In the present process such hot solvent and nonsolvent fluids can be injected as mixtures or as alternating slugs of fluid flowed upward through the heated channel in the oil shale. The composition, temperature, pressures and flow rates of such fluids and the fluid produced from the heated channel within the oil shale are preferably correlated to maintain a suitable rate of production of shale oil while maintaining a suitable ratio of oil phase to aqueous phase components in the produced fluid. As known to those skilled in the art, such correlation of properties and flow rates can be accomplished by adjusting the compositions and/or the injection pressures (and thus the rates) and/or the temperatures of the fluids being injected, adjusting the backflow resistance (and thus the flow rates) of the fluid being produced from the heated channel, etc. The beginning of any plugging-induced impeding of the production can be detected by an increase in the injection pressure rate required to sustain an equiv lent rate of injection and decrease the rate of inflow or outflow at a given pressure, or the like.
In general, whether the oil shale pyrolyzing fluid is preheated or heated in situ by underground combustion, the outflow of produced fluids is preferably throttled to the extent required to maintain the pyrolyzing fluid at a temperature in the range of from about 500° to 1500° F. while the rate at which the pyrolyzing and/or combustion-supporting and combustion-produced fluids are flowing through the heated channel is sufficient to maintain an oil-water ratio within the produced fluid of at least 0.10. As known to those skilled in the art, such an adjusting of the pyrolyzing fluid temperature while maintaining a substantially constant flow rate within the heated channel can be accomplished in numerous ways.
Where in situ combustion is used, effective proportions of water can be mixed with the combustion-supporting gases to provide a so-called wet combustion at a relatively reduced temperature. Alternatively, substantially inert fluids, such as nitrogen or CO2, can be mixed with the injected combustion-supporting gas to lower the temperature within the combustion zone. In the present process, since water from the water-productive oil shale formation tends to be entrained within the injected combustion-supporting gases, it is generally preferable to maintain a relatively high pressure on the fluids flowing through the heated zone and to include inert gas in the injected combustion-supporting gas to the extent required to maintain the temperature of the combustion zone in the order of about 1000° F. while maintaining an average pressure within that zone in the order of about 1000psi. Where preheated gaseous fluids are used, their compositions, temperatures, pressures and flow rates are preferably adjusted by analogous procedures to provide similar pressures and temperatures within the heated channel.

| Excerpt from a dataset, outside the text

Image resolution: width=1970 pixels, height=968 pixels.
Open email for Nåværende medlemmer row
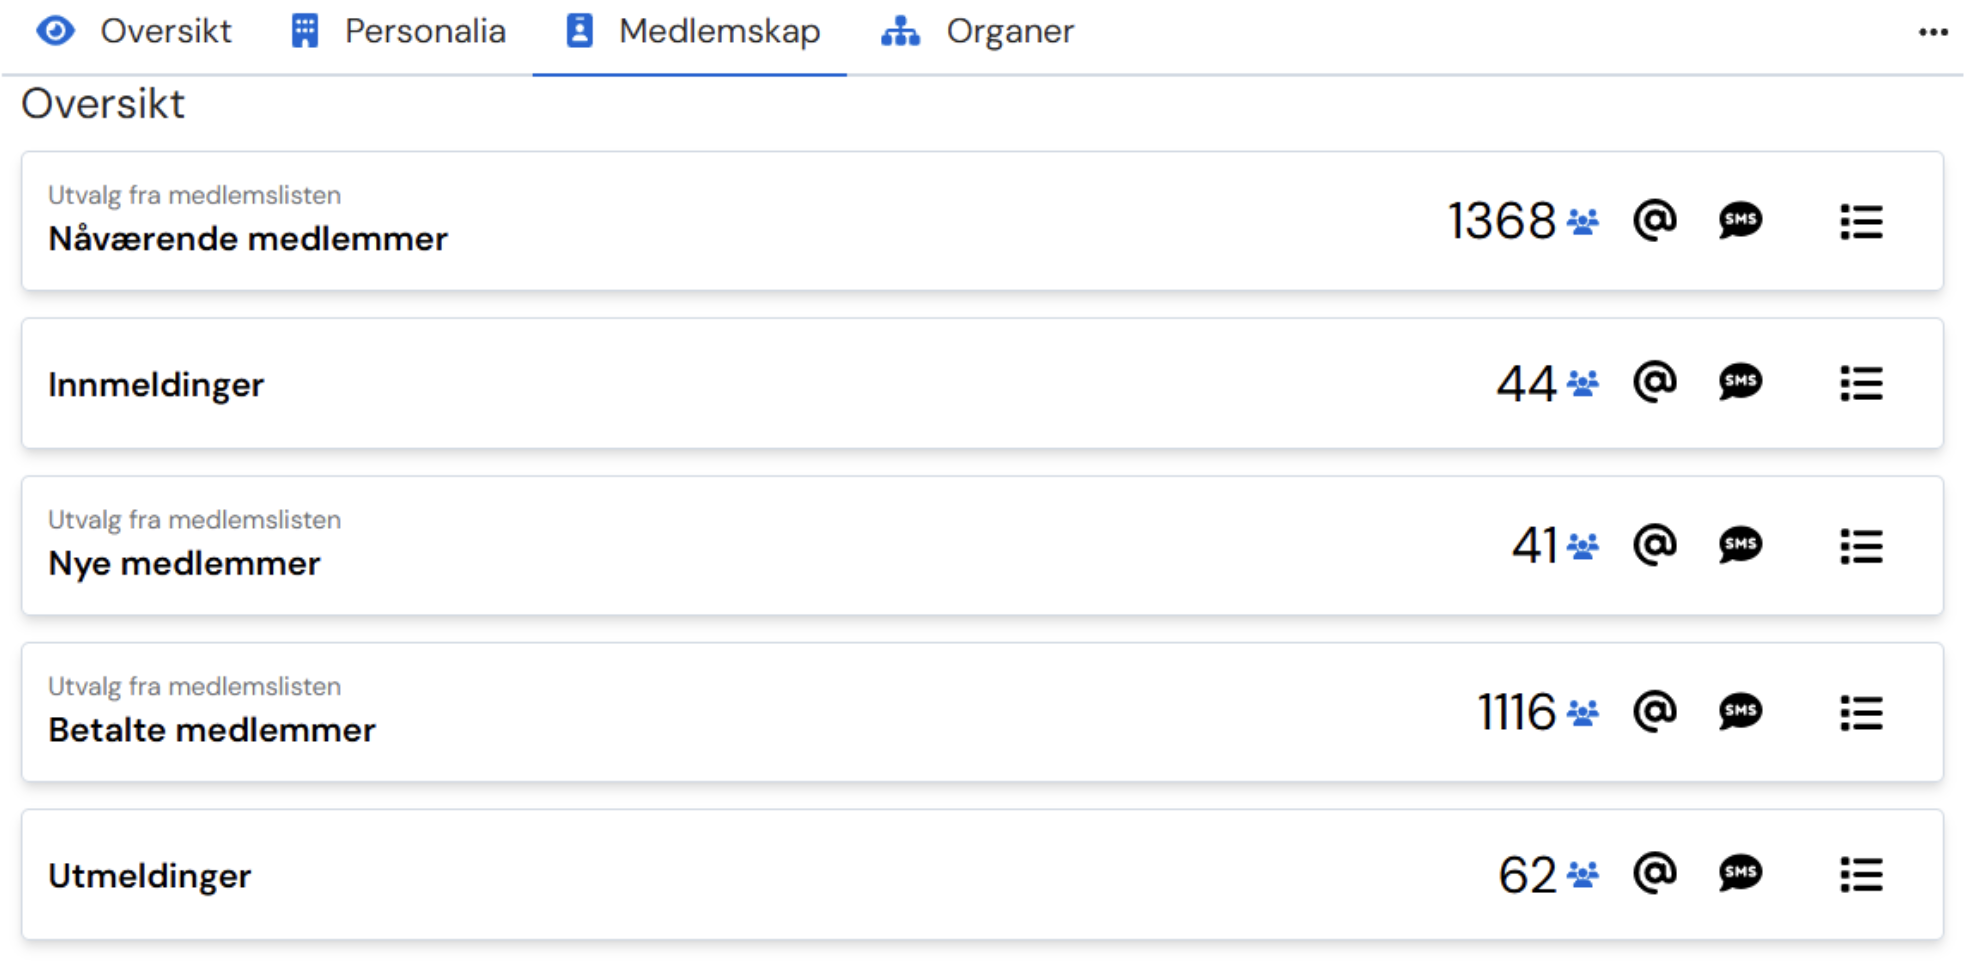point(1654,220)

The present process is preferably employed in water-productive oil shale formations of the type encountered in the Piceance Creek Basin in Colorado having depths in the order of from about 1000 to 3000 feet, and thicknesses in the order of from about 250 to 750 feet. In such operations injection well patterns such as 7-spot or 9-spot patterns in which a plurality of production wells are responsive to each injection well are preferably employed with the respective injection and completion intervals located within the lower and upper 10 percent of the water productive oil shale intervals.